With such a substantial potential for value creation, growth and clean energy rollout, hydrogen investment has really picked up in 2022. Another private equity house that has shown real enthusiasm in the sector through its infrastructure firm is Andera Partners, whose recent investment in the French green hydrogen producer, Lhyfe, aims to kickstart and expand the firm, accelerating the deployment of green hydrogen across Europe. “This new financing comes at a time of strong market acceleration throughout Europe. We are delighted to be supported by a growing number of major players committed to the energy transition such as Andera Partners. Their valuable support allows us to continue to seize the opportunities that arise to help achieve the most virtuous and rapid transition possible on a European scale,” said Matthieu Guesné, President and founder of Lhyfe.

Indeed, such decarbonated energy projects are providing a glimmer hope in what has been an increasingly unstable fossil fuel energy market. Venture capital is quickly getting on board. The commercialization of solar and wind energy in the 2010s took many by surprise and many firms are betting on the same result with H2. Data published in Deloitte shows substantial investments in 2021, with the trend continuing well into 2022. This can also be explained by the plethora of different actors involved in a technology whose versatility means it can be expanded into many different sectors, driving value and job creation.

In the United Kingdom, for example, the Hydrogen Innovation – Future Infrastructure & Vessel Evaluation and Demonstration (HI-FIVED) consortium led by vessel provider ACUA Ocean in partnership with infrastructure provider Unitrove recently won a £3.8 million UK government grant for the development of its innovative autonomous vessel and bunkering infrastructure technologies for liquid hydrogen.

Japan is another country leading the way in the development of robust hydrogen infrastructure and supply chains. The Japanese Ministry of Economy, Trade and Industry (METI), for example, proposed the allocation of 300 billion JPY for the development of the hydrogen import and supply chain – including the development of transport and liquefaction technologies – of which 26 billion JPY to subsidies the demonstration of hydrogen co-fired gas turbine technology. 

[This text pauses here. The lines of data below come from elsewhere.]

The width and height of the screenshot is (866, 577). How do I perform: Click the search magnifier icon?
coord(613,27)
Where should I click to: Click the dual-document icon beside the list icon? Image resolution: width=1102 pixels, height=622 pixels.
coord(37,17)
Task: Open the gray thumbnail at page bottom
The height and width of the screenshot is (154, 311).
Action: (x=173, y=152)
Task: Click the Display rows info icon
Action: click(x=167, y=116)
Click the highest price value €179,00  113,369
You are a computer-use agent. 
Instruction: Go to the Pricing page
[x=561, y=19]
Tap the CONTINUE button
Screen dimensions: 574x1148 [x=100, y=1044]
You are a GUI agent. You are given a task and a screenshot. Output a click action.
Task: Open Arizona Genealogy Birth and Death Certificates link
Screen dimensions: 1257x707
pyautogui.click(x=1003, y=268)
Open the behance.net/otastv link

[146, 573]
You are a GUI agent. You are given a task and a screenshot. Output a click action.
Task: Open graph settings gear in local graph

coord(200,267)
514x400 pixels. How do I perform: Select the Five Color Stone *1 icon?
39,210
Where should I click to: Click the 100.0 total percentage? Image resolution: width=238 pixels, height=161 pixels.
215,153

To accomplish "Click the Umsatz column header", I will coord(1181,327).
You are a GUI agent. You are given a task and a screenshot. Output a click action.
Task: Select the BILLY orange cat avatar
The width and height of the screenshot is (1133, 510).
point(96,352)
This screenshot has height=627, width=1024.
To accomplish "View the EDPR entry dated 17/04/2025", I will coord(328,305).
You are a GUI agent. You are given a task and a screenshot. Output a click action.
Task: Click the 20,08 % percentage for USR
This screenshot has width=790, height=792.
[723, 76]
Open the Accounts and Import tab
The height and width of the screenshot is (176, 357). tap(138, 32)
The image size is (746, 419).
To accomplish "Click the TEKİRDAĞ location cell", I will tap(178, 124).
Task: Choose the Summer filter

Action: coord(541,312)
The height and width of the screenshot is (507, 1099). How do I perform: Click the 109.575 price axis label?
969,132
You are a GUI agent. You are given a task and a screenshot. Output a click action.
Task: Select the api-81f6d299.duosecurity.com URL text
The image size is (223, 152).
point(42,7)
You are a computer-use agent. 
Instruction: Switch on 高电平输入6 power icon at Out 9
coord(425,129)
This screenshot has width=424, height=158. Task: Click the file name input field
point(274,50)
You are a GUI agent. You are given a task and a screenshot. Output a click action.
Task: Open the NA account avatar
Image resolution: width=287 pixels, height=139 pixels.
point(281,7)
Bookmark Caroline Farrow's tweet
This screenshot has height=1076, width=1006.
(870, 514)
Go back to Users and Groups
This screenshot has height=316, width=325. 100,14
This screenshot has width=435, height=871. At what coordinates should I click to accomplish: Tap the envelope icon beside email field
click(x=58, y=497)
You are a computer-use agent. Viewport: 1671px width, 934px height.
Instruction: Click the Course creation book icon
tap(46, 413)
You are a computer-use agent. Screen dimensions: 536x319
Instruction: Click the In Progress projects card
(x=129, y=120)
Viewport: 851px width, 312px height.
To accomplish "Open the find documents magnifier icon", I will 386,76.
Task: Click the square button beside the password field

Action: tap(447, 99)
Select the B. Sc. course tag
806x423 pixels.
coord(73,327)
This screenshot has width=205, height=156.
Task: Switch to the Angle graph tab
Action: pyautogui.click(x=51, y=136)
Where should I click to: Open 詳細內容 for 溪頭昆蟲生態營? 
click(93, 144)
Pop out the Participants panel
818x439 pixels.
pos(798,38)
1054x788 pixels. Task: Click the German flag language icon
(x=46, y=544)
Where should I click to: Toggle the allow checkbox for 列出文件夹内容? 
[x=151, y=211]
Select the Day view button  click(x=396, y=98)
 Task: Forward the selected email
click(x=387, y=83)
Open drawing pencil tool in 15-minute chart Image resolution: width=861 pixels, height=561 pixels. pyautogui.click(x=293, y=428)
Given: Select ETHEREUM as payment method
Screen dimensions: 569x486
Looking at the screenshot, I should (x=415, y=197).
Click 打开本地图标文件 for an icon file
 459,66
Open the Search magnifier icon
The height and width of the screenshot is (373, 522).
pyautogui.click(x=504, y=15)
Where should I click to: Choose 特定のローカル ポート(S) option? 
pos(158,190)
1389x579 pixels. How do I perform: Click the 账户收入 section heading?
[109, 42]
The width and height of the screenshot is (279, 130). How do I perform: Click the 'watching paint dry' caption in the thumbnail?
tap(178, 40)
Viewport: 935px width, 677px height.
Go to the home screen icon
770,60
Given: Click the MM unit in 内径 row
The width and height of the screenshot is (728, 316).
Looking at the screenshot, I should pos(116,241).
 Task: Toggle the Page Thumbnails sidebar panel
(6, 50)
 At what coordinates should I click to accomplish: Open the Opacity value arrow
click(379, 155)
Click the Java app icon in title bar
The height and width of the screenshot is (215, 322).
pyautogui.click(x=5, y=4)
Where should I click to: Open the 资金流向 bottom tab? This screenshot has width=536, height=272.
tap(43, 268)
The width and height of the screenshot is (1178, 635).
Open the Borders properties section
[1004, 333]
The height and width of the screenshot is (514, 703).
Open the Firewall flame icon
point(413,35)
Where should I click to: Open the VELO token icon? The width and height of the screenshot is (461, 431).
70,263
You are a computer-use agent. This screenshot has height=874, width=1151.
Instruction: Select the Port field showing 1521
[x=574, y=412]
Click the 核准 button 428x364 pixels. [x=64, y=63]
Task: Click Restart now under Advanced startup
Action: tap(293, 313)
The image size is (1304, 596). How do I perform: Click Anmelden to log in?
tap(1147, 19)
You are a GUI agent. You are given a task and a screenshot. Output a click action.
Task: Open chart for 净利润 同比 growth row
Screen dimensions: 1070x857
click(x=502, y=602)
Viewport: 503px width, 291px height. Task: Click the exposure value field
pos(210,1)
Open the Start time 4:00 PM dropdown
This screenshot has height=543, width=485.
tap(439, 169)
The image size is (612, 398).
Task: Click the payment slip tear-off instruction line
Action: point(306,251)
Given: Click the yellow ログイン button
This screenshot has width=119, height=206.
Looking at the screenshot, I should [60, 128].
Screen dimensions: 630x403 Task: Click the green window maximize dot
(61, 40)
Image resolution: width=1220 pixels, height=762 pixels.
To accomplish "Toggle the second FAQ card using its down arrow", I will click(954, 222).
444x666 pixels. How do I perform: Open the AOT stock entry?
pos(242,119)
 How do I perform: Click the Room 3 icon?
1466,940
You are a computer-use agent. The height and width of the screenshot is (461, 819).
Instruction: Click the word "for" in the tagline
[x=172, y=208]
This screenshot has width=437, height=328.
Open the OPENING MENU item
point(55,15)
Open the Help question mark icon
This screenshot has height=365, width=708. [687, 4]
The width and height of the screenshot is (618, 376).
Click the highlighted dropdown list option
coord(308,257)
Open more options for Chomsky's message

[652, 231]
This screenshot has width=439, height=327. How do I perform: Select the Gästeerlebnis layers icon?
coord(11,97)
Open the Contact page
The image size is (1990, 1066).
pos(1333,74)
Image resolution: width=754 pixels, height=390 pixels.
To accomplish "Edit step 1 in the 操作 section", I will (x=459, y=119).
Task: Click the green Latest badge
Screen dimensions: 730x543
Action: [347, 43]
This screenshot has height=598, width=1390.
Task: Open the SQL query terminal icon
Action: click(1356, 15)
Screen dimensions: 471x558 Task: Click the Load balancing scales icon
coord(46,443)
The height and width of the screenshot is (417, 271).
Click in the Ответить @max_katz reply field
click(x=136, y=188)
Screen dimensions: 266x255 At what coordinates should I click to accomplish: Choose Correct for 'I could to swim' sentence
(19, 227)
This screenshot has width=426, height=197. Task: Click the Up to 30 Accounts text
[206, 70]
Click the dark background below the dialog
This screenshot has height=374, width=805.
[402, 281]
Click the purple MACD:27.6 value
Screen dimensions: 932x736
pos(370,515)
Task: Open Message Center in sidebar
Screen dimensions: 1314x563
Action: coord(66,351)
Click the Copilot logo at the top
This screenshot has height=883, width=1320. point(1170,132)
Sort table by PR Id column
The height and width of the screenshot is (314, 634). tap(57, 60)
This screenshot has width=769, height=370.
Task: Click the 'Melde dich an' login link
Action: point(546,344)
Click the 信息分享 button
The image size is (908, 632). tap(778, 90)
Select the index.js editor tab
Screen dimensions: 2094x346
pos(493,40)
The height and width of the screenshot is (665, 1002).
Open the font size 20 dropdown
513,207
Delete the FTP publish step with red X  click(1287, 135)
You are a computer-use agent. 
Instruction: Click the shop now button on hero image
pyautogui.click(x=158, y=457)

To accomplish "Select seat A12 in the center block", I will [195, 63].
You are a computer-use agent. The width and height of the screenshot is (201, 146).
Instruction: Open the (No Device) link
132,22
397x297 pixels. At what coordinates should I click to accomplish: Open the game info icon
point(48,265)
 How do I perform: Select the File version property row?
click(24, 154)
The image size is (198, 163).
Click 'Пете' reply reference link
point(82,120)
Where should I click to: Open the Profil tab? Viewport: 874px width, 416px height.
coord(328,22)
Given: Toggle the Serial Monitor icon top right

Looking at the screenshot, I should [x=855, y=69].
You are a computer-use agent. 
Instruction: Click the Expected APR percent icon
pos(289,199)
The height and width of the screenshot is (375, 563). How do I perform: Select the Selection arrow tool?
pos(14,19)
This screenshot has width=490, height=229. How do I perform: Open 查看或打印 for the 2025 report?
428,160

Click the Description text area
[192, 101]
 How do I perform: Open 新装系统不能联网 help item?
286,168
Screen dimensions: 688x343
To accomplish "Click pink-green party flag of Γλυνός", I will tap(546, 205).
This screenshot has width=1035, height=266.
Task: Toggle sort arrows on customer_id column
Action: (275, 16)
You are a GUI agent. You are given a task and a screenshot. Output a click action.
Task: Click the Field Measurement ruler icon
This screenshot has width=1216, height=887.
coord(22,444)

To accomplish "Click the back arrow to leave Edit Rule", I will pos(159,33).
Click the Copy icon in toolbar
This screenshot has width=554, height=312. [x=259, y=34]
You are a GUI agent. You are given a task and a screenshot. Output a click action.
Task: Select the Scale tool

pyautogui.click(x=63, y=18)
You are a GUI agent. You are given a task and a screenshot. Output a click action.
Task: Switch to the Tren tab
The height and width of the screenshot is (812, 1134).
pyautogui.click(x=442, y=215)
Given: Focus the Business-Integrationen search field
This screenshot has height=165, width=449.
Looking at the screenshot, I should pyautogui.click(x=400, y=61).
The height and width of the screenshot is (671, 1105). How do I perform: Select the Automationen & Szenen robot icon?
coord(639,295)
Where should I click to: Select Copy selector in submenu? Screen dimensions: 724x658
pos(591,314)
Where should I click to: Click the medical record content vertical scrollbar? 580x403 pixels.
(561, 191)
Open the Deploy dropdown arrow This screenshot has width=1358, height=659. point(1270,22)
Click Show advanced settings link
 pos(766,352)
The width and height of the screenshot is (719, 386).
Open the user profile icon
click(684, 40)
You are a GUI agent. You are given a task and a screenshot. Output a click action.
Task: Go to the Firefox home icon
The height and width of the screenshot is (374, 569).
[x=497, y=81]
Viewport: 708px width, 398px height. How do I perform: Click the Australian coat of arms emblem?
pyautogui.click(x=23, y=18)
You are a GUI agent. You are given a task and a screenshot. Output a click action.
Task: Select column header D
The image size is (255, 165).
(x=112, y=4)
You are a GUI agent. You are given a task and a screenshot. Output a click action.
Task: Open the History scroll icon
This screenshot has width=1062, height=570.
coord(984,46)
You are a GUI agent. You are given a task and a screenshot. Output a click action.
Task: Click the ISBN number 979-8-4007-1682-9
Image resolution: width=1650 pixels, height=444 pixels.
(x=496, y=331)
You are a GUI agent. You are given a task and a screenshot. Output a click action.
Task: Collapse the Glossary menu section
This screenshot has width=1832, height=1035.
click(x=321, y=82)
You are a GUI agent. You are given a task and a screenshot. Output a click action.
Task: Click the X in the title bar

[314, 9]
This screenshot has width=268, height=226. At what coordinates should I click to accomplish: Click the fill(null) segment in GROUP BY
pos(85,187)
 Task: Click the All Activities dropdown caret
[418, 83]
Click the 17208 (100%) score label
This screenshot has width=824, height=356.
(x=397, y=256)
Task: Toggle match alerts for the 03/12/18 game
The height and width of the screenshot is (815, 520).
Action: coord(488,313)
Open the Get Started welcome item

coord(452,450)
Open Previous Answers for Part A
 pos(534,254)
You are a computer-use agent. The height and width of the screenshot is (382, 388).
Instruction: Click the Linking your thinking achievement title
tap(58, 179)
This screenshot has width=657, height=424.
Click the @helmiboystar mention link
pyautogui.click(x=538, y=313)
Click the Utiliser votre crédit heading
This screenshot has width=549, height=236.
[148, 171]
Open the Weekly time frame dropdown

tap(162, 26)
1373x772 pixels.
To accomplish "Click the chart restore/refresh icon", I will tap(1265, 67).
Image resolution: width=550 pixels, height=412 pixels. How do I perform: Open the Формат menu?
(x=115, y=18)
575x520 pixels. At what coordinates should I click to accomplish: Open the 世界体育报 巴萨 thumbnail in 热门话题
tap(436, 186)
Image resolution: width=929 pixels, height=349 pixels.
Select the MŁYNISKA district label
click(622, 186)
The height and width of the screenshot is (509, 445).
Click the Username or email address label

These developments have confirmed certain players in the PE sector that hydrogen is a critical component of the energy transition. We are at a critical moment for the rollout of hydrogen infrastructure, which means the ecosystem is ripe for both private and public investment. “I am certain that hydrogen will be critical to humanitys success in this unprecedented challenge. Clean hydrogen has long been considered the energy of the future, but it must quickly become the energy of today. Ardian intends to pave the way,” saidDominique Senequier.